# SUPPLIED RECORDS:
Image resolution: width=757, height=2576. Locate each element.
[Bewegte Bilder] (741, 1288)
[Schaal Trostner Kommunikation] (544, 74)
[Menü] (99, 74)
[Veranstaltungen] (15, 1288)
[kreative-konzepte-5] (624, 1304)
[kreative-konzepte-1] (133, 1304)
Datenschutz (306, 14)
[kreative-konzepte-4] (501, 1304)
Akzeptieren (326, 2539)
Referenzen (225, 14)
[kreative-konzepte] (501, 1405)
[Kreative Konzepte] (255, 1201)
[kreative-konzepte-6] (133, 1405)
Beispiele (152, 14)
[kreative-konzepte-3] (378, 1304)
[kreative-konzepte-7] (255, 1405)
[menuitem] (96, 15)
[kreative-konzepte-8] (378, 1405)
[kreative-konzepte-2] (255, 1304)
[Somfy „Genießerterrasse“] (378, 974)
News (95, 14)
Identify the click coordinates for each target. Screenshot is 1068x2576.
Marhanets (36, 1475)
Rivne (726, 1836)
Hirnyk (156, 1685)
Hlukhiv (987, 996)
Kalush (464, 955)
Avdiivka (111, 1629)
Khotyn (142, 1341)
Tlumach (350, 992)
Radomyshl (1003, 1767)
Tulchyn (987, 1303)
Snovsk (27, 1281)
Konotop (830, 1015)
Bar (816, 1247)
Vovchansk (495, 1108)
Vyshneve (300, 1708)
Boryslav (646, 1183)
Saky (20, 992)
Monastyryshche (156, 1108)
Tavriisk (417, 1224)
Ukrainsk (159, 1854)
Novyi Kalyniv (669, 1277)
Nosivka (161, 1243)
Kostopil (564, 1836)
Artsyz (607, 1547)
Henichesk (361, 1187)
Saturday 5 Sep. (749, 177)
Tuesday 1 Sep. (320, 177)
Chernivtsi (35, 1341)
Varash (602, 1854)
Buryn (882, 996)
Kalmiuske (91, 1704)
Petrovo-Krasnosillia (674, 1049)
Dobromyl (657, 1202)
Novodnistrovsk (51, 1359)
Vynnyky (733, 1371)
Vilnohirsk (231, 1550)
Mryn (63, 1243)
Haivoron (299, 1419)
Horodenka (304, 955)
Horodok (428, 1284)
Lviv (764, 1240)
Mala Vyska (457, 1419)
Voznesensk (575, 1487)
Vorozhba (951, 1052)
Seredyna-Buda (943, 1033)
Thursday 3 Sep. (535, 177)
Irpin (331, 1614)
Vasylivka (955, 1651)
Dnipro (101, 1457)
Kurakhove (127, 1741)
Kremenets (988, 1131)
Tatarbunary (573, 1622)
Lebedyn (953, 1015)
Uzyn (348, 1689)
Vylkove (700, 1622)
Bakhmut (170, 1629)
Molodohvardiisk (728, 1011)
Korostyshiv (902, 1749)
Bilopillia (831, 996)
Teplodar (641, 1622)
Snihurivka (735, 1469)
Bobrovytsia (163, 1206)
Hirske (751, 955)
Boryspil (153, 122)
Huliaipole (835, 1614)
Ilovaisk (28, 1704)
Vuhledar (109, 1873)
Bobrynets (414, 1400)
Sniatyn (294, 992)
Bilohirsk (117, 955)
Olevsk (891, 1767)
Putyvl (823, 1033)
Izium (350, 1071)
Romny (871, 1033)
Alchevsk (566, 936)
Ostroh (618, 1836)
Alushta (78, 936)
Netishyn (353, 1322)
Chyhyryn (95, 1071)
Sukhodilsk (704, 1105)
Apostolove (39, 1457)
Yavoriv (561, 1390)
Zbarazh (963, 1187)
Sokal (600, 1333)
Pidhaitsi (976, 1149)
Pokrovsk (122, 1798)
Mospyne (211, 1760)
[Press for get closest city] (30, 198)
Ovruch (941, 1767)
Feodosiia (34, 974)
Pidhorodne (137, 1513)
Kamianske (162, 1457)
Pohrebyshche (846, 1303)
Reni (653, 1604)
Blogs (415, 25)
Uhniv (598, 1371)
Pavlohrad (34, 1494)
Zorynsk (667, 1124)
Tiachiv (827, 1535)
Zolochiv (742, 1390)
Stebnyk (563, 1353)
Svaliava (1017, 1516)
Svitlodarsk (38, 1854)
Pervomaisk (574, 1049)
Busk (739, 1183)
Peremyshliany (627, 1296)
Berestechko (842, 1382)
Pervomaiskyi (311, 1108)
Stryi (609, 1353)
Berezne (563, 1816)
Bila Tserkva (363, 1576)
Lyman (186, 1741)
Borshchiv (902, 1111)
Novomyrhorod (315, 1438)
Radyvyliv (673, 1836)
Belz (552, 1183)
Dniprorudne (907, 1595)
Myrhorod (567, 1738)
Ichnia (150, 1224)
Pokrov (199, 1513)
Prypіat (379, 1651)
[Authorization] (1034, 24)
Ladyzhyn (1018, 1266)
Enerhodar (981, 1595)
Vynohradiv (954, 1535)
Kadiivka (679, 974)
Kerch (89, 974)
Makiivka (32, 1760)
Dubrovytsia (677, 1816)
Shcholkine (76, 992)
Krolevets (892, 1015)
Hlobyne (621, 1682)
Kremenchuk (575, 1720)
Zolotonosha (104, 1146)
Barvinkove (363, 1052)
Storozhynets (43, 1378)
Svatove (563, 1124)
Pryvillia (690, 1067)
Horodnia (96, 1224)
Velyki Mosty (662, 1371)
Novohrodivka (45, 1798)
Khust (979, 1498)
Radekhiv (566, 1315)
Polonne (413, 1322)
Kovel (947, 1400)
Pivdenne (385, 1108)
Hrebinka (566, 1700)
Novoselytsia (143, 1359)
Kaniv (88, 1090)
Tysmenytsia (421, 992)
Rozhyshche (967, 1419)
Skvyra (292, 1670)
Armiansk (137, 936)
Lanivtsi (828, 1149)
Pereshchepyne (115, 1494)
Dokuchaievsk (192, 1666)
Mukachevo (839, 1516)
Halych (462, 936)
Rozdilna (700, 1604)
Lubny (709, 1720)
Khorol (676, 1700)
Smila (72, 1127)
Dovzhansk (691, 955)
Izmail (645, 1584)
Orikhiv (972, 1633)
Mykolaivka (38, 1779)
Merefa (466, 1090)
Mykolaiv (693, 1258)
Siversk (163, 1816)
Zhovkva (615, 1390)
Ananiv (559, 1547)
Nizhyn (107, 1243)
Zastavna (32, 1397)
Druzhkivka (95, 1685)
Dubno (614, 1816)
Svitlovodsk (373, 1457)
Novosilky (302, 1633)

# PROBLEM:
I would like the records restated exactly, with every line intact.

# SOLUTION TO THIS TASK:
Image resolution: width=757, height=2576. Locate each element.
[Bewegte Bilder] (741, 1288)
[Schaal Trostner Kommunikation] (544, 74)
[Menü] (99, 74)
[Veranstaltungen] (15, 1288)
[kreative-konzepte-5] (624, 1304)
[kreative-konzepte-1] (133, 1304)
Datenschutz (306, 14)
[kreative-konzepte-4] (501, 1304)
Akzeptieren (326, 2539)
Referenzen (225, 14)
[kreative-konzepte] (501, 1405)
[Kreative Konzepte] (255, 1201)
[kreative-konzepte-6] (133, 1405)
Beispiele (152, 14)
[kreative-konzepte-3] (378, 1304)
[kreative-konzepte-7] (255, 1405)
[menuitem] (96, 15)
[kreative-konzepte-8] (378, 1405)
[kreative-konzepte-2] (255, 1304)
[Somfy „Genießerterrasse“] (378, 974)
News (95, 14)
Identify the click coordinates for each target. Screenshot is 1068x2576.
Marhanets (36, 1475)
Rivne (726, 1836)
Hirnyk (156, 1685)
Hlukhiv (987, 996)
Kalush (464, 955)
Avdiivka (111, 1629)
Khotyn (142, 1341)
Tlumach (350, 992)
Radomyshl (1003, 1767)
Tulchyn (987, 1303)
Snovsk (27, 1281)
Konotop (830, 1015)
Bar (816, 1247)
Vovchansk (495, 1108)
Vyshneve (300, 1708)
Boryslav (646, 1183)
Saky (20, 992)
Monastyryshche (156, 1108)
Tavriisk (417, 1224)
Ukrainsk (159, 1854)
Novyi Kalyniv (669, 1277)
Nosivka (161, 1243)
Kostopil (564, 1836)
Artsyz (607, 1547)
Henichesk (361, 1187)
Saturday 5 Sep. (749, 177)
Tuesday 1 Sep. (320, 177)
Chernivtsi (35, 1341)
Varash (602, 1854)
Buryn (882, 996)
Kalmiuske (91, 1704)
Petrovo-Krasnosillia (674, 1049)
Dobromyl (657, 1202)
Novodnistrovsk (51, 1359)
Vynnyky (733, 1371)
Vilnohirsk (231, 1550)
Mryn (63, 1243)
Haivoron (299, 1419)
Horodenka (304, 955)
Horodok (428, 1284)
Lviv (764, 1240)
Mala Vyska (457, 1419)
Voznesensk (575, 1487)
Vorozhba (951, 1052)
Seredyna-Buda (943, 1033)
Thursday 3 Sep. (535, 177)
Irpin (331, 1614)
Vasylivka (955, 1651)
Dnipro (101, 1457)
Kurakhove (127, 1741)
Kremenets (988, 1131)
Tatarbunary (573, 1622)
Lebedyn (953, 1015)
Uzyn (348, 1689)
Vylkove (700, 1622)
Bakhmut (170, 1629)
Molodohvardiisk (728, 1011)
Korostyshiv (902, 1749)
Bilopillia (831, 996)
Teplodar (641, 1622)
Snihurivka (735, 1469)
Bobrovytsia (163, 1206)
Hirske (751, 955)
Boryspil (153, 122)
Huliaipole (835, 1614)
Ilovaisk (28, 1704)
Vuhledar (109, 1873)
Bobrynets (414, 1400)
Sniatyn (294, 992)
Bilohirsk (117, 955)
Olevsk (891, 1767)
Putyvl (823, 1033)
Izium (350, 1071)
Romny (871, 1033)
Alchevsk (566, 936)
Ostroh (618, 1836)
Alushta (78, 936)
Netishyn (353, 1322)
Chyhyryn (95, 1071)
Sukhodilsk (704, 1105)
Apostolove (39, 1457)
Yavoriv (561, 1390)
Zbarazh (963, 1187)
Sokal (600, 1333)
Pidhaitsi (976, 1149)
Pokrovsk (122, 1798)
Mospyne (211, 1760)
[Press for get closest city] (30, 198)
Ovruch (941, 1767)
Feodosiia (34, 974)
Pidhorodne (137, 1513)
Kamianske (162, 1457)
Pohrebyshche (846, 1303)
Reni (653, 1604)
Blogs (415, 25)
Uhniv (598, 1371)
Pavlohrad (34, 1494)
Zorynsk (667, 1124)
Tiachiv (827, 1535)
Zolochiv (742, 1390)
Stebnyk (563, 1353)
Svaliava (1017, 1516)
Svitlodarsk (38, 1854)
Pervomaisk (574, 1049)
Busk (739, 1183)
Peremyshliany (627, 1296)
Berestechko (842, 1382)
Pervomaiskyi (311, 1108)
Stryi (609, 1353)
Berezne (563, 1816)
Bila Tserkva (363, 1576)
Lyman (186, 1741)
Borshchiv (902, 1111)
Novomyrhorod (315, 1438)
Radyvyliv (673, 1836)
Belz (552, 1183)
Dniprorudne (907, 1595)
Myrhorod (567, 1738)
Ichnia (150, 1224)
Pokrov (199, 1513)
Prypіat (379, 1651)
[Authorization] (1034, 24)
Ladyzhyn (1018, 1266)
Enerhodar (981, 1595)
Vynohradiv (954, 1535)
Kadiivka (679, 974)
Kerch (89, 974)
Makiivka (32, 1760)
Dubrovytsia (677, 1816)
Shcholkine (76, 992)
Krolevets (892, 1015)
Hlobyne (621, 1682)
Kremenchuk (575, 1720)
Zolotonosha (104, 1146)
Barvinkove (363, 1052)
Storozhynets (43, 1378)
Svatove (563, 1124)
Pryvillia (690, 1067)
Horodnia (96, 1224)
Velyki Mosty (662, 1371)
Novohrodivka (45, 1798)
Khust (979, 1498)
Radekhiv (566, 1315)
Polonne (413, 1322)
Kovel (947, 1400)
Pivdenne (385, 1108)
Hrebinka (566, 1700)
Novoselytsia (143, 1359)
Kaniv (88, 1090)
Tysmenytsia (421, 992)
Rozhyshche (967, 1419)
Skvyra (292, 1670)
Armiansk (137, 936)
Lanivtsi (828, 1149)
Pereshchepyne (115, 1494)
Dokuchaievsk (192, 1666)
Mukachevo (839, 1516)
Halych (462, 936)
Rozdilna (700, 1604)
Lubny (709, 1720)
Khorol (676, 1700)
Smila (72, 1127)
Dovzhansk (691, 955)
Izmail (645, 1584)
Orikhiv (972, 1633)
Mykolaivka (38, 1779)
Merefa (466, 1090)
Mykolaiv (693, 1258)
Siversk (163, 1816)
Zhovkva (615, 1390)
Ananiv (559, 1547)
Nizhyn (107, 1243)
Zastavna (32, 1397)
Druzhkivka (95, 1685)
Dubno (614, 1816)
Svitlovodsk (373, 1457)
Novosilky (302, 1633)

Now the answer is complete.